The deal is a blow to Eureko, the umbrella grouping of nine European insurers which until AXA came back with its knock-out bid had been in the lead. This is the second time that Eureko has been the loser in an auction for a major insurance deal in a year. The group, which was advised by the American bank Chase Manhattan, narrowly lost out in the bidding for GAN, the French insurer, last year.

Eureko has offered a key role to GRE's chief executive in waiting Peter Owens, and had been planning to re-float the group in three years' time.

But the real loser is Royal and Sun Alliance who, say insiders, were desperate to block AXA, which as a result of this deal will move into third place in the British insurance industry ahead of Allied Zurich and Legal and General. However, RSA shareholders had been reluctant to approve the full cash alternative that the GRE board were seeking on behalf of institutions. The value of RSA's offer was being undermined as last week wore on by the fall in the value of its shares.

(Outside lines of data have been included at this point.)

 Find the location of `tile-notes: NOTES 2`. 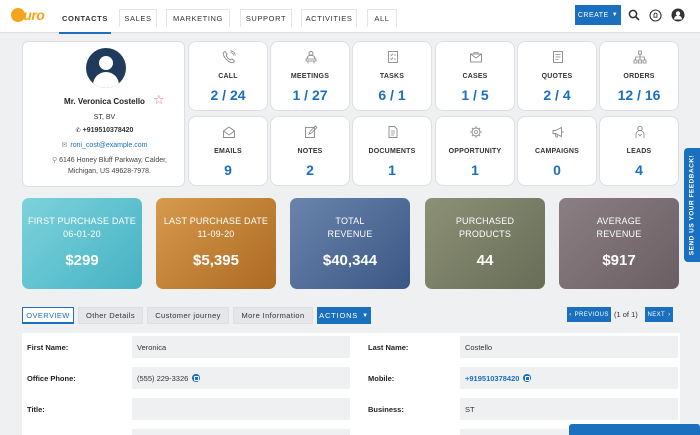

tile-notes: NOTES 2 is located at coordinates (310, 151).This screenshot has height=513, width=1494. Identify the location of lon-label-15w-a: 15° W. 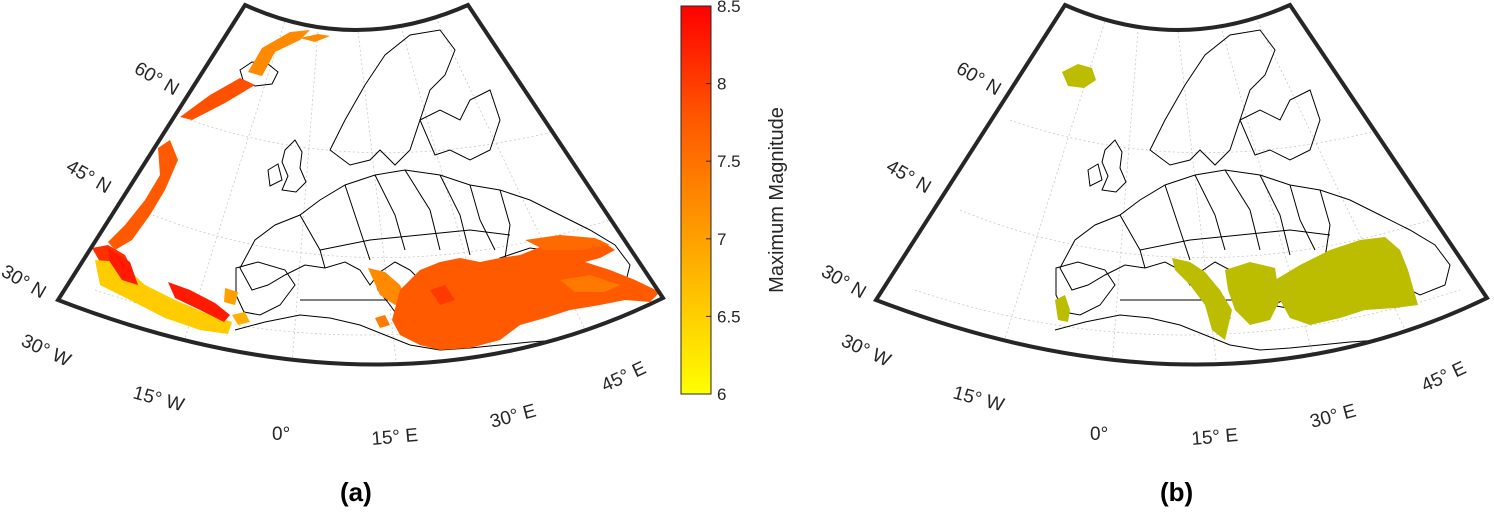
(159, 400). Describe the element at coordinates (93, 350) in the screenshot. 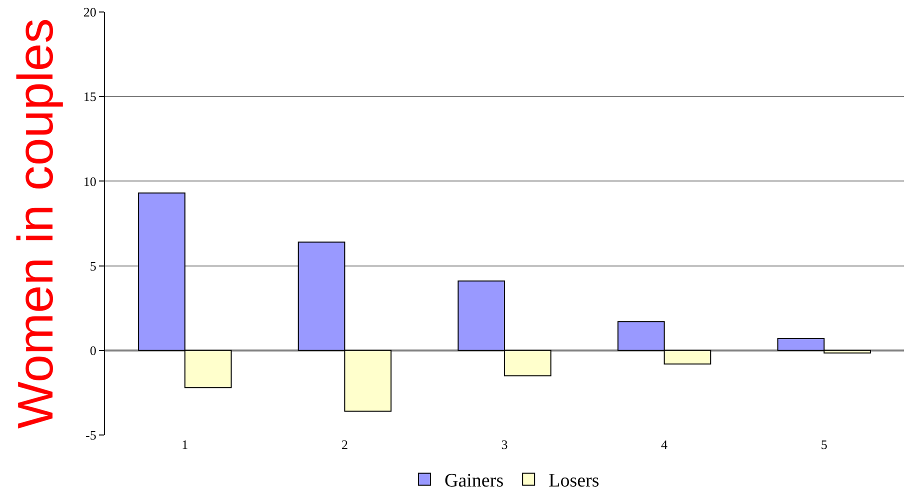

I see `y-tick-label: 0` at that location.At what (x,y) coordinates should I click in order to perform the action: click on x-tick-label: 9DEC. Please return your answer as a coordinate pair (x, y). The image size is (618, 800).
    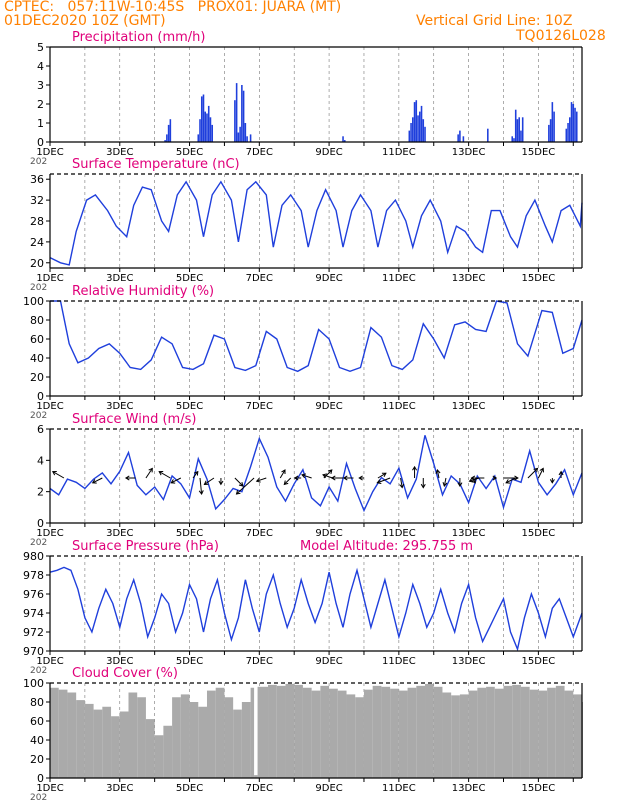
    Looking at the image, I should click on (328, 662).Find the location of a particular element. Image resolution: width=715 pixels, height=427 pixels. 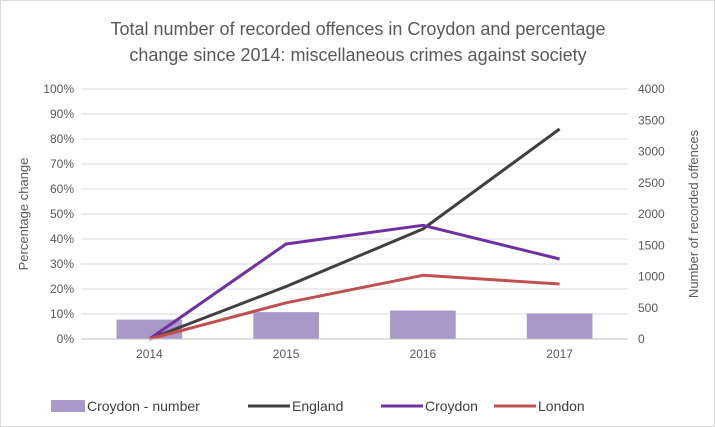

x-tick-label: 2017 is located at coordinates (560, 354).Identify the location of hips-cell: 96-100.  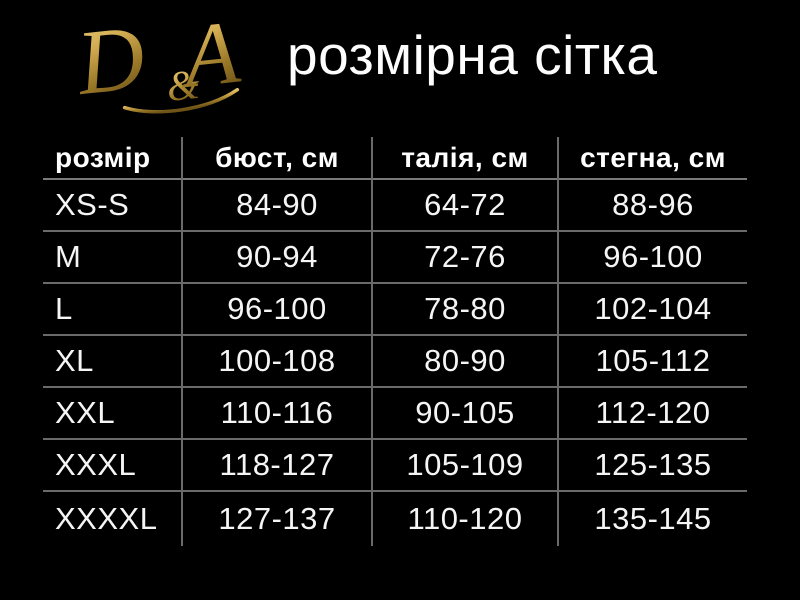
(653, 256). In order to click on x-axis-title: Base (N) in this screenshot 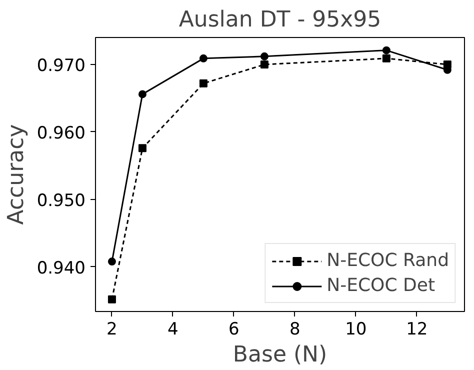, I will do `click(280, 355)`.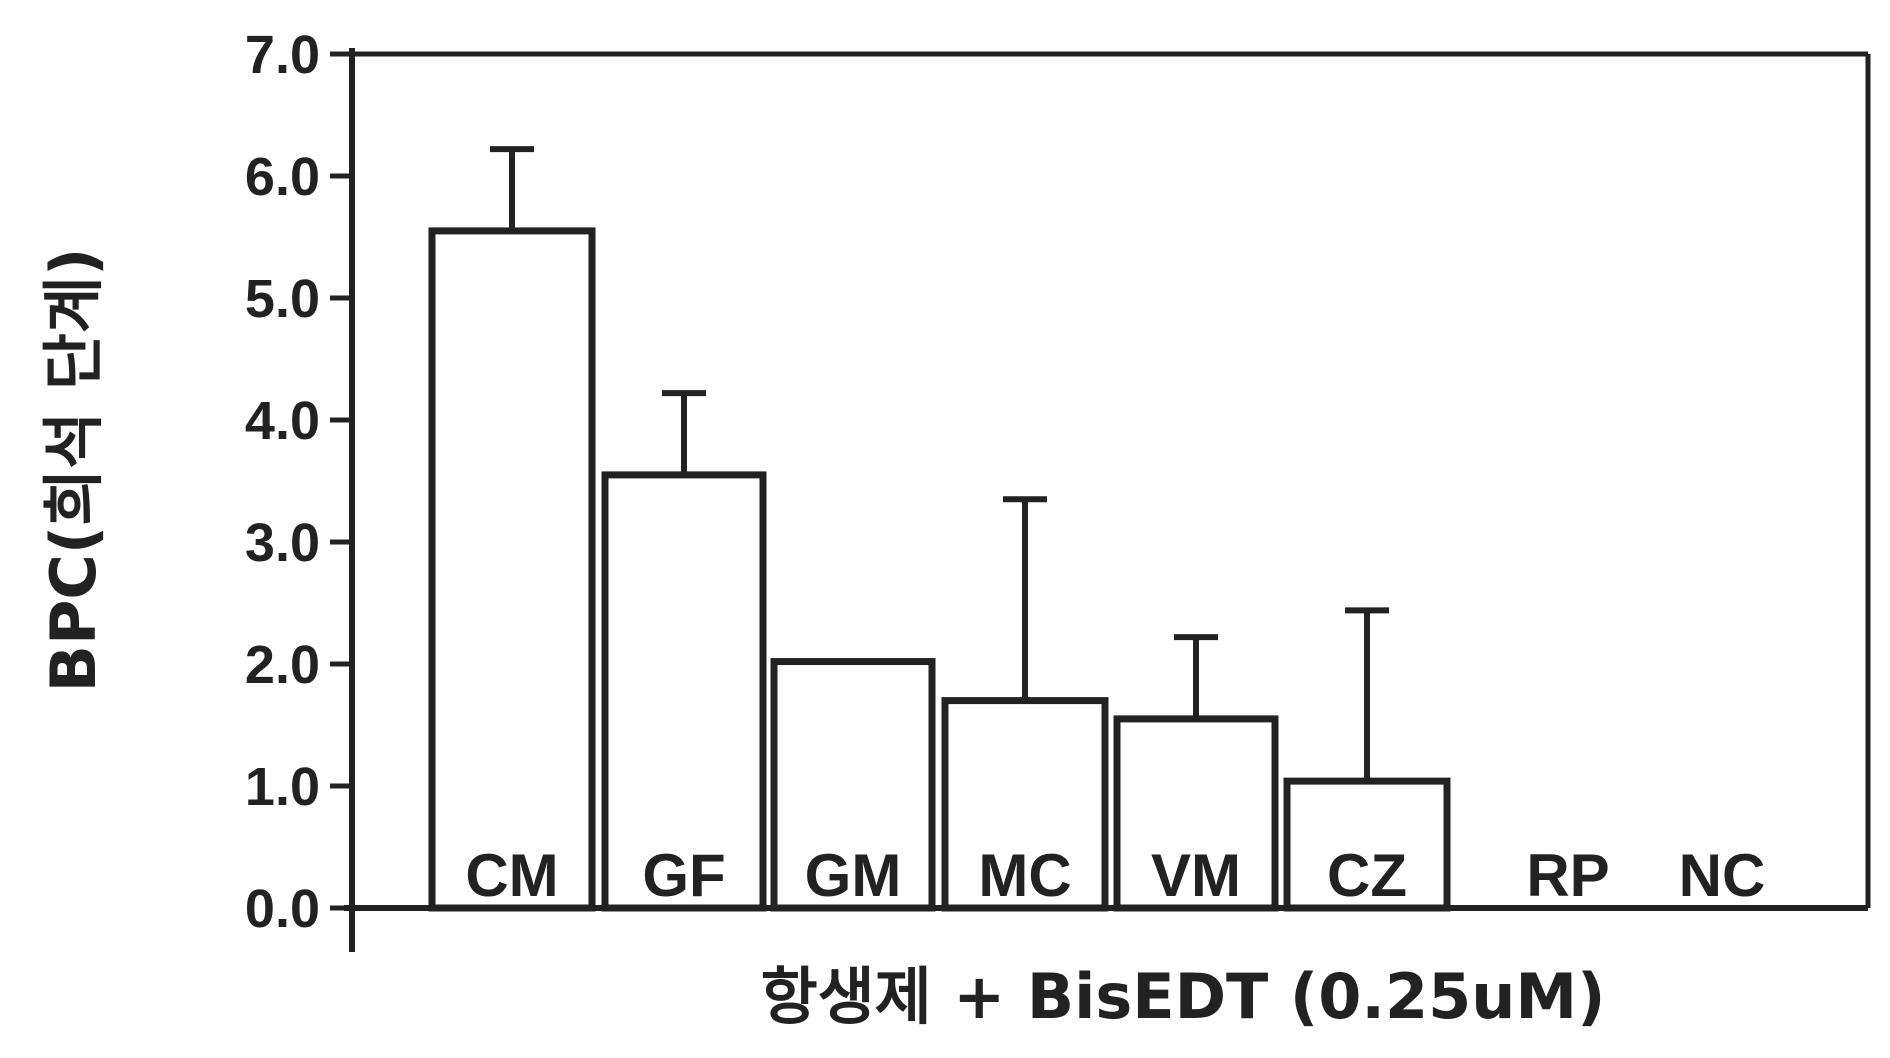 The image size is (1890, 1058). Describe the element at coordinates (512, 876) in the screenshot. I see `category-label-cm: CM` at that location.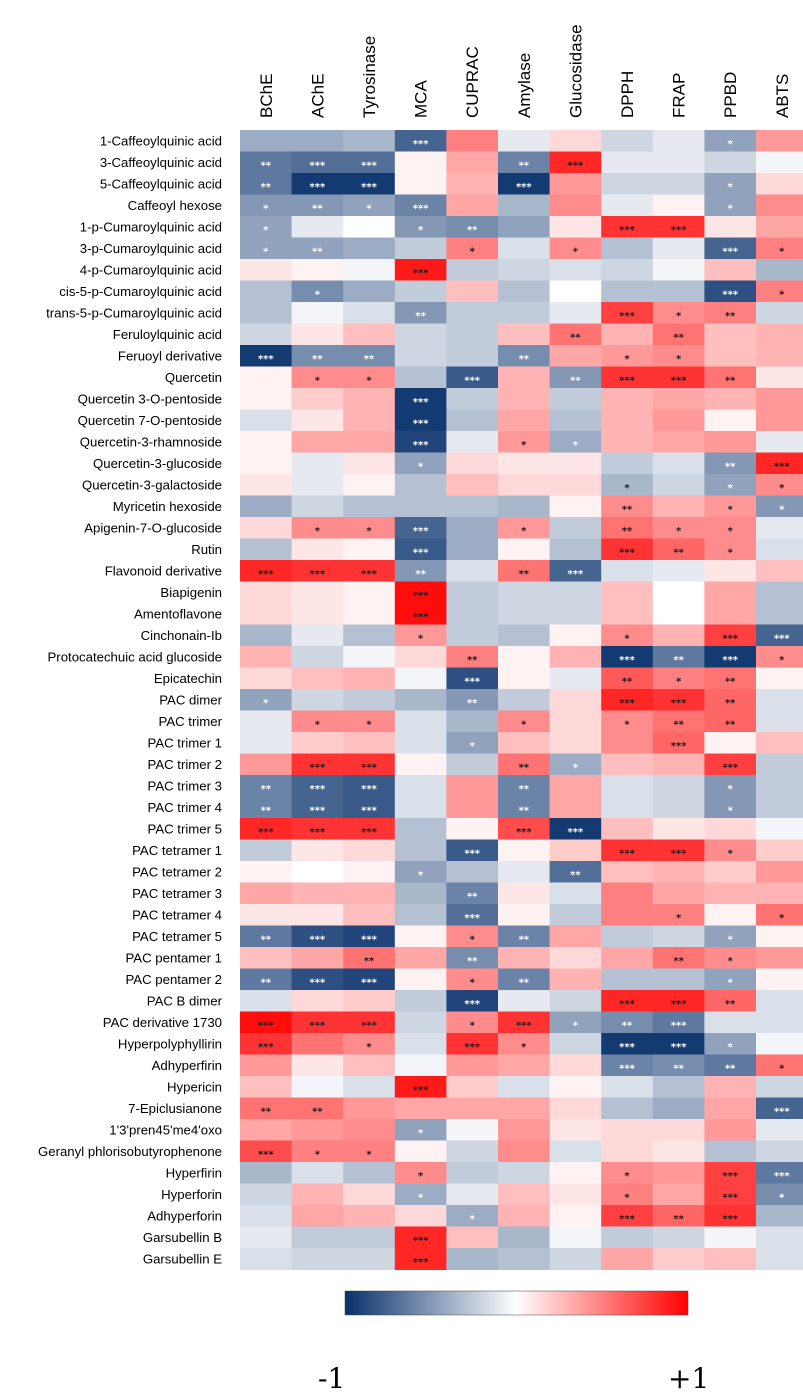 This screenshot has width=803, height=1397. I want to click on row-label: Garsubellin B, so click(182, 1238).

It is understood that the Sun Life management believe to make pounds 50m savings a year as a result of the deal but will be able to get by with several hundred job losses as opposed to the 5,000 that the Royal Sun Alliance deal would have cut.

Peter Owens, who joined GRE when it acquired healthcare group PPP last year, is expected to be offered a senior role as is Sir Colin Chandler, who has just taken over as GRE chairman, while John Robins, group chief executive, will retire.